:: Information provided

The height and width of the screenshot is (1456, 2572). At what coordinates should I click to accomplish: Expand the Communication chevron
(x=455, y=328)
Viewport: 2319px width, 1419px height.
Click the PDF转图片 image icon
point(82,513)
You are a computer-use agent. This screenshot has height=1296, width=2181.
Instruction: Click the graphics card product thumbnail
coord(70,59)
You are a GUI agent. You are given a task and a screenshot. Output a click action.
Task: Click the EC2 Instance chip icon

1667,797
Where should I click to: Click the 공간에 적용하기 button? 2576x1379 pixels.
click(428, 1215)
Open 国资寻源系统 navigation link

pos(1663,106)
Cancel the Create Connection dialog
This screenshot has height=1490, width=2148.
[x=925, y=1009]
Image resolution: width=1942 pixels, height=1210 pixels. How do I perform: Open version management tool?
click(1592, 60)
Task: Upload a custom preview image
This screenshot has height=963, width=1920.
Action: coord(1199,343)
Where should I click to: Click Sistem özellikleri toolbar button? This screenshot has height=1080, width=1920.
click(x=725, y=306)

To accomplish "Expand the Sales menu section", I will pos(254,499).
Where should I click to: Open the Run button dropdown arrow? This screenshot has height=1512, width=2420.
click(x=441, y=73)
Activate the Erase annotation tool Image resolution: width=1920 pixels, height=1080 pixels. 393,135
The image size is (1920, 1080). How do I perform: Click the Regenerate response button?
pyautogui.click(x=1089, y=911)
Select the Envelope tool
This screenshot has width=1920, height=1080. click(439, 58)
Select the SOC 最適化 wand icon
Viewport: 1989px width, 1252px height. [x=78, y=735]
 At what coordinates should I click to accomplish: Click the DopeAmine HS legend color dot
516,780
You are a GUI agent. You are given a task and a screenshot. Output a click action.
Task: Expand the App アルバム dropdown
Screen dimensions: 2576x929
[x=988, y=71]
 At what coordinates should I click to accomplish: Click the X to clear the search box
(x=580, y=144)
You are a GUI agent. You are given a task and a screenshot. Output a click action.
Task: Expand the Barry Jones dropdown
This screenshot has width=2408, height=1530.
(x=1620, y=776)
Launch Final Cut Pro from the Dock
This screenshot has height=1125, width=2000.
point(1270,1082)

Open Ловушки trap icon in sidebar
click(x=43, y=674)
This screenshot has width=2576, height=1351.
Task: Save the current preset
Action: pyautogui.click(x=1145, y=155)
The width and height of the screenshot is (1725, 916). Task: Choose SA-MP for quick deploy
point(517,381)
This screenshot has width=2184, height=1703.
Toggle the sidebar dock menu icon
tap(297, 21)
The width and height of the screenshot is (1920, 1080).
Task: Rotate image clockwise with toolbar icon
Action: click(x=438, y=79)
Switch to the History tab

::::

Task instructions
The lines from the beginning of the records through the line containing "Activate the Erase" should be reproduced exactly. Include nothing else.

Task output
The height and width of the screenshot is (1456, 2572). At what coordinates should I click to accomplish: Expand the Communication chevron
(x=455, y=328)
Viewport: 2319px width, 1419px height.
Click the PDF转图片 image icon
point(82,513)
You are a computer-use agent. This screenshot has height=1296, width=2181.
Instruction: Click the graphics card product thumbnail
coord(70,59)
You are a GUI agent. You are given a task and a screenshot. Output a click action.
Task: Click the EC2 Instance chip icon

1667,797
Where should I click to: Click the 공간에 적용하기 button? 2576x1379 pixels.
click(428, 1215)
Open 国资寻源系统 navigation link

pos(1663,106)
Cancel the Create Connection dialog
This screenshot has height=1490, width=2148.
[x=925, y=1009]
Image resolution: width=1942 pixels, height=1210 pixels. How do I perform: Open version management tool?
click(1592, 60)
Task: Upload a custom preview image
This screenshot has height=963, width=1920.
Action: coord(1199,343)
Where should I click to: Click Sistem özellikleri toolbar button? This screenshot has height=1080, width=1920.
click(x=725, y=306)

To accomplish "Expand the Sales menu section", I will pos(254,499).
Where should I click to: Open the Run button dropdown arrow? This screenshot has height=1512, width=2420.
click(x=441, y=73)
Activate the Erase annotation tool Image resolution: width=1920 pixels, height=1080 pixels. 393,135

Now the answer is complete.